手数料の安さや高金利で人気が高まるネット銀行。しかし、住宅ローンの審査が厳しい、手続きに時間がかかる、公共料金の引き落としに対応していないなど、見落としやすいデメリットもあります。さらに、店舗がないことで「相談できる相手がいない」という不安の声も。この記事では、ネット銀行のメリットと注意点をFP目線でわかりやすく整理し、住宅ローンを利用する際に知っておくべきポイントも解説します。
ネット銀行とは?店舗なしで利用できる2つのタイプ
ネット銀行と聞くと「インターネットで取引する銀行」とすぐに浮かぶと思いますが、大きく「ネット専業銀行」と「インターネット支店」の2つに分けることができます。
ネット専業銀行
店舗を持たずネット上のみでサービス展開をしている銀行のことです。例えばPayPay銀行もその1つです。PayPay銀行は、日本初のネット専業銀行だったジャパン銀行から社名を変えて生まれ変わった銀行で、キャッシュレス決済でおなじみのPayPayを運営するZホールディングスと三井住友銀行のグループ会社です。

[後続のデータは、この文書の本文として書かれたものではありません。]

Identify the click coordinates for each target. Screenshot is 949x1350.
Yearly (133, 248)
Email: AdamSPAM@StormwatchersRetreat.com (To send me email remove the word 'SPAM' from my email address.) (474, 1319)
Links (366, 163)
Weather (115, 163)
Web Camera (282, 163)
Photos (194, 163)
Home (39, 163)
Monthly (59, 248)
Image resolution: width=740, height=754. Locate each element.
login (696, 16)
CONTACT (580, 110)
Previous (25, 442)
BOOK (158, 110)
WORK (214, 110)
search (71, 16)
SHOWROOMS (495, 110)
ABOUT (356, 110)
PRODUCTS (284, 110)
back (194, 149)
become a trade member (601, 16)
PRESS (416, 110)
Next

住信SBIネット銀行も利用者が多いネット銀行の1つで、三井住友信託銀行とSBIホールディングスが共同出資しています。楽天銀行やソニー銀行のようにメガバンクや大手企業の傘下で展開されているネット銀行も多くあります。口座開設を友人などに紹介し、紹介された人が口座開設すると1000円もらえるというキャンペーンで話題となったauじぶん銀行も、KDDIと三菱UFJ銀行が共同出資して設立されています。
インターネット支店
実店舗がある銀行がネット上に支店を構えているケースです。メガバンクではみずほ銀行や三菱UFJ銀行の「インターネット支店」がそれに該当します。その他地方銀行もインターネット支店を有している銀行が増えています。
また、「ネット支店」ではなくても、ほとんどの銀行が「インターネットサービス」を展開しています。実店舗で口座を開設するものの、パソコンやスマホで取引ができるため大変便利です。銀行のネットサービスを利用したことがある人は多いと思いますが、困った時に近くに店舗があるという安心感があります。
よって今回は店舗を構えていない「ネット専業銀行」(以下ネット銀行)を中心に、特に住宅ローンを検討する場合のメリットやデメリット、注意点などを紹介したいと思います。
ネット銀行のメリット、なぜ安くて便利?

手数料の安さや有利な金利
なんといっても、店舗を持たず経費が抑えられるという最大のメリットを活かした、割安な手数料や有利な金利水準は大きな魅力といえます。普通預金の金利、住宅ローンの金利など常にネット銀行が一歩リードしているという印象があります。例えば定期預金の金利の場合、0.001~0.002%程度の銀行が多い中、楽天銀行などのネット銀行は0.02%程度と、10倍もの金利水準となっています。
とにかく便利!
ネット銀行は身軽で機動的といえます。主要なコンビニにあるATMで月数回は無料で引き出しができたり、ネット証券と連動していることですぐに投資が始められたり、またグループ会社のサービスと連携し、お得なメリットを享受できたり。例えば楽天銀行の場合は本業の「楽天」でネットショッピングをすると、ポイント還元率が上乗せされるといったサービスもあります。
店舗型の銀行窓口は、平日のみで営業時間も15時までなので、不便を感じる人も多いかもしれませんが、ネット銀行のさまざまな取り組みにより、私たちの利便性を高めてくれています。店舗型の銀行も現在は土日も対応するなど、さまざまな取り組みが行われています。